> _PROBLEM STATEMENT_:
Please produce an exact transcription of the lines from the one containing "You are a GUI" through the last line of the entries, leaving out every picture.

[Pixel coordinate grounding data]

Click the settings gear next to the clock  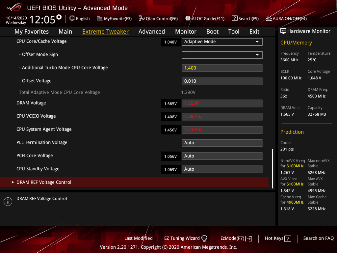point(59,17)
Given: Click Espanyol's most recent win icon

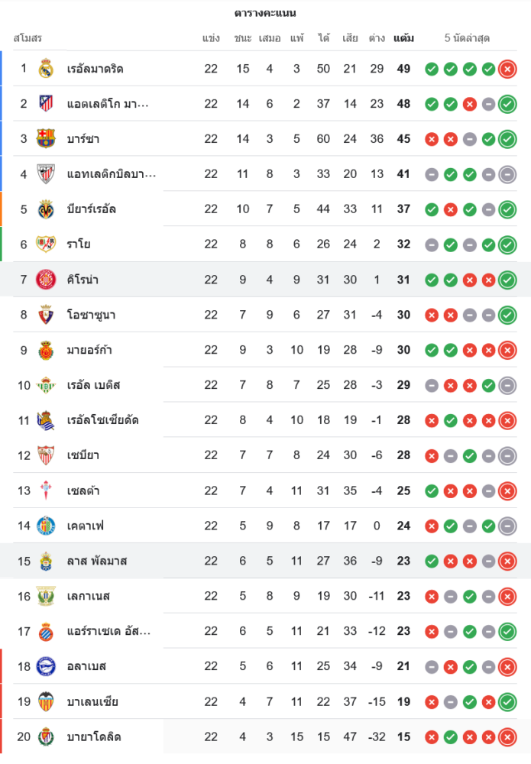Looking at the screenshot, I should (x=507, y=632).
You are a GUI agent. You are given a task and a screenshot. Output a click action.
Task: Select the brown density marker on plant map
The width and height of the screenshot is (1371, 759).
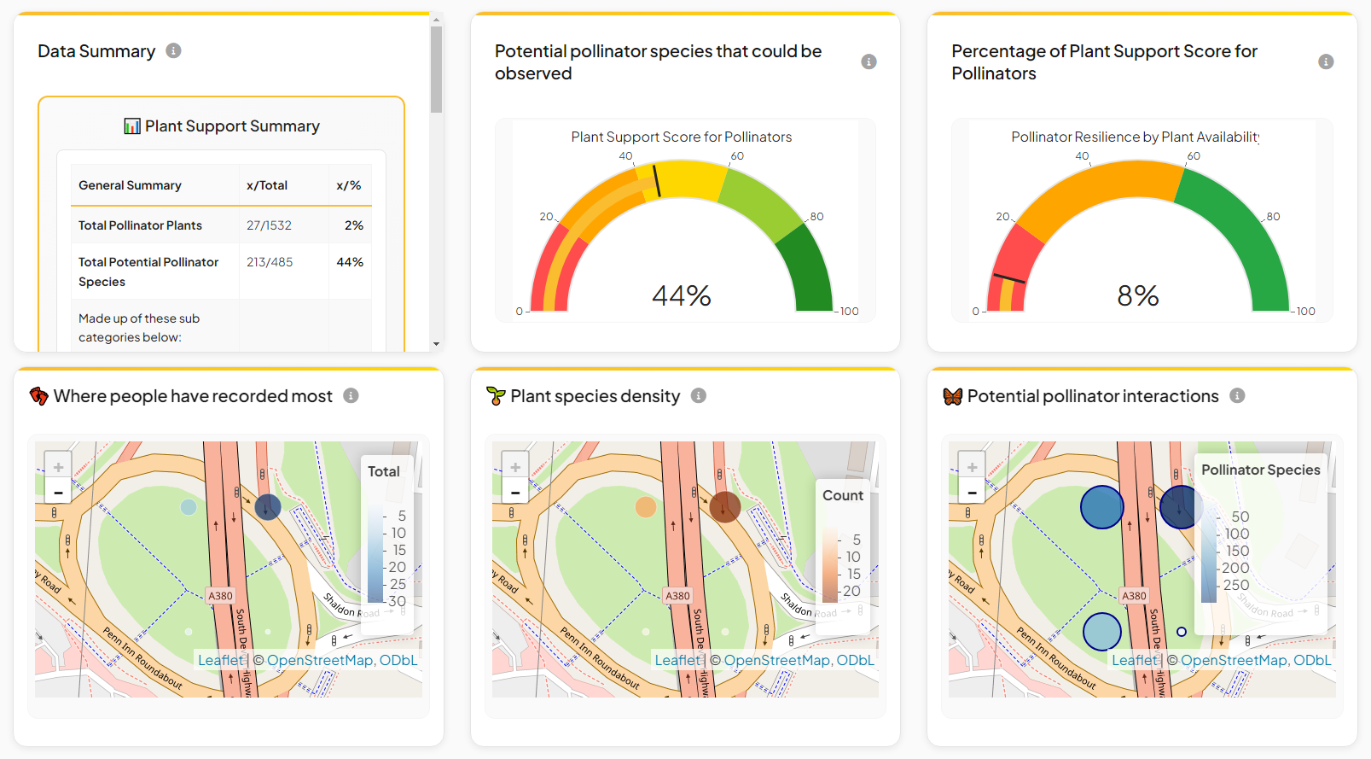[x=724, y=507]
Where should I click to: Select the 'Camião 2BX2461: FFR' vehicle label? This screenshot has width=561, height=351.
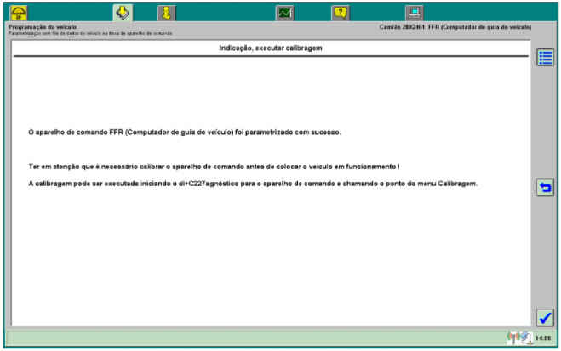[455, 27]
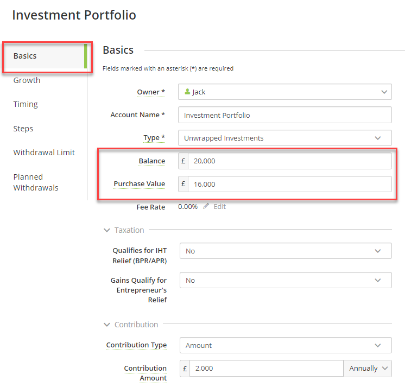The height and width of the screenshot is (387, 405).
Task: Switch to the Timing tab
Action: 26,104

> _OUTPUT FOR THIS EXERCISE_:
You are a GUI agent. You are given a task and a screenshot. Output a click action.
Task: Select the brown density marker on plant map
The width and height of the screenshot is (1371, 759).
[x=724, y=507]
Where should I click to: Select the 'Camião 2BX2461: FFR' vehicle label? This screenshot has width=561, height=351.
[455, 27]
The height and width of the screenshot is (387, 405).
Task: Switch to the Timing tab
Action: 26,104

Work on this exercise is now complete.